#### What is asked:
Lay out every line of the material below as a numbered list, skipping any blank lines.

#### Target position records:
↓↓↓
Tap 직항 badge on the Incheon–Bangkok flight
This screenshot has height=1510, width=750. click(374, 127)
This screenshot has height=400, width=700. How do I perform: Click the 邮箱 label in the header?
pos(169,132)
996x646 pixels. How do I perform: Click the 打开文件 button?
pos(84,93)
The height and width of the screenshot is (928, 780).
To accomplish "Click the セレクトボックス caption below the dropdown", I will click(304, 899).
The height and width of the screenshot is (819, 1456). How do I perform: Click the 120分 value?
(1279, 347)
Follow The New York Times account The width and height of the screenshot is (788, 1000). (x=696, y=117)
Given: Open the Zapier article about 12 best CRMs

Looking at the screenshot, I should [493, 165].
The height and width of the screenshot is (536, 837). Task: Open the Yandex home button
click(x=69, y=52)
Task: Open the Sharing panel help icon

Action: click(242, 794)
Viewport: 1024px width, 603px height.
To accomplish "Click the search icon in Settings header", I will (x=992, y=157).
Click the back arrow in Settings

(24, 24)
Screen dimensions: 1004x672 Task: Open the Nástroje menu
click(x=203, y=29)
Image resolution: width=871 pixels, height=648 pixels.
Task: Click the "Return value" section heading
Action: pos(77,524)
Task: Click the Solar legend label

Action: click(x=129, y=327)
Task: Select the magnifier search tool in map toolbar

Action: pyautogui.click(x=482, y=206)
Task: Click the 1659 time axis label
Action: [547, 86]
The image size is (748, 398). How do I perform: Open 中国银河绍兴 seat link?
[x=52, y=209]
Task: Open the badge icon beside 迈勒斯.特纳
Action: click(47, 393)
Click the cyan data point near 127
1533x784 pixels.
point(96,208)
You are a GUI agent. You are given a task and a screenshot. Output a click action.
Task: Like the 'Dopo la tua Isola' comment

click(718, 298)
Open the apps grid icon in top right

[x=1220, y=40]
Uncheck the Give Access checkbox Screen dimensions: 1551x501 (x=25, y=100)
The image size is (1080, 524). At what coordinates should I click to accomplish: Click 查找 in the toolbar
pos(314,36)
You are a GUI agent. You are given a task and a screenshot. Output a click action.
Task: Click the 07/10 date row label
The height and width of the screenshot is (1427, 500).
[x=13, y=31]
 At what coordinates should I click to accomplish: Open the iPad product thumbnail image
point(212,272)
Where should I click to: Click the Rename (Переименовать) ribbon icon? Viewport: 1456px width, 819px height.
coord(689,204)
↑↑↑
#### Result of this task:
1. Tap 직항 badge on the Incheon–Bangkok flight
2. This screenshot has height=1510, width=750. click(374, 127)
3. This screenshot has height=400, width=700. How do I perform: Click the 邮箱 label in the header?
4. pos(169,132)
5. 996x646 pixels. How do I perform: Click the 打开文件 button?
6. pos(84,93)
7. The height and width of the screenshot is (928, 780).
8. To accomplish "Click the セレクトボックス caption below the dropdown", I will click(304, 899).
9. The height and width of the screenshot is (819, 1456). How do I perform: Click the 120分 value?
10. (1279, 347)
11. Follow The New York Times account The width and height of the screenshot is (788, 1000). (x=696, y=117)
12. Given: Open the Zapier article about 12 best CRMs
13. Looking at the screenshot, I should [493, 165].
14. The height and width of the screenshot is (536, 837). Task: Open the Yandex home button
15. click(x=69, y=52)
16. Task: Open the Sharing panel help icon
17. Action: click(242, 794)
18. Viewport: 1024px width, 603px height.
19. To accomplish "Click the search icon in Settings header", I will (x=992, y=157).
20. Click the back arrow in Settings
21. (24, 24)
22. Screen dimensions: 1004x672 Task: Open the Nástroje menu
23. click(x=203, y=29)
24. Image resolution: width=871 pixels, height=648 pixels.
25. Task: Click the "Return value" section heading
26. Action: pos(77,524)
27. Task: Click the Solar legend label
28. Action: click(x=129, y=327)
29. Task: Select the magnifier search tool in map toolbar
30. Action: pyautogui.click(x=482, y=206)
31. Task: Click the 1659 time axis label
32. Action: [547, 86]
33. The image size is (748, 398). How do I perform: Open 中国银河绍兴 seat link?
34. [x=52, y=209]
35. Task: Open the badge icon beside 迈勒斯.特纳
36. Action: click(47, 393)
37. Click the cyan data point near 127
38. 1533x784 pixels.
39. point(96,208)
40. You are a GUI agent. You are given a task and a screenshot. Output a click action.
41. Task: Like the 'Dopo la tua Isola' comment
42. click(718, 298)
43. Open the apps grid icon in top right
44. [x=1220, y=40]
45. Uncheck the Give Access checkbox Screen dimensions: 1551x501 (x=25, y=100)
46. The image size is (1080, 524). At what coordinates should I click to accomplish: Click 查找 in the toolbar
47. pos(314,36)
48. You are a GUI agent. You are given a task and a screenshot. Output a click action.
49. Task: Click the 07/10 date row label
50. The height and width of the screenshot is (1427, 500).
51. [x=13, y=31]
52.  At what coordinates should I click to accomplish: Open the iPad product thumbnail image
53. point(212,272)
54. Where should I click to: Click the Rename (Переименовать) ribbon icon? Viewport: 1456px width, 819px height.
55. coord(689,204)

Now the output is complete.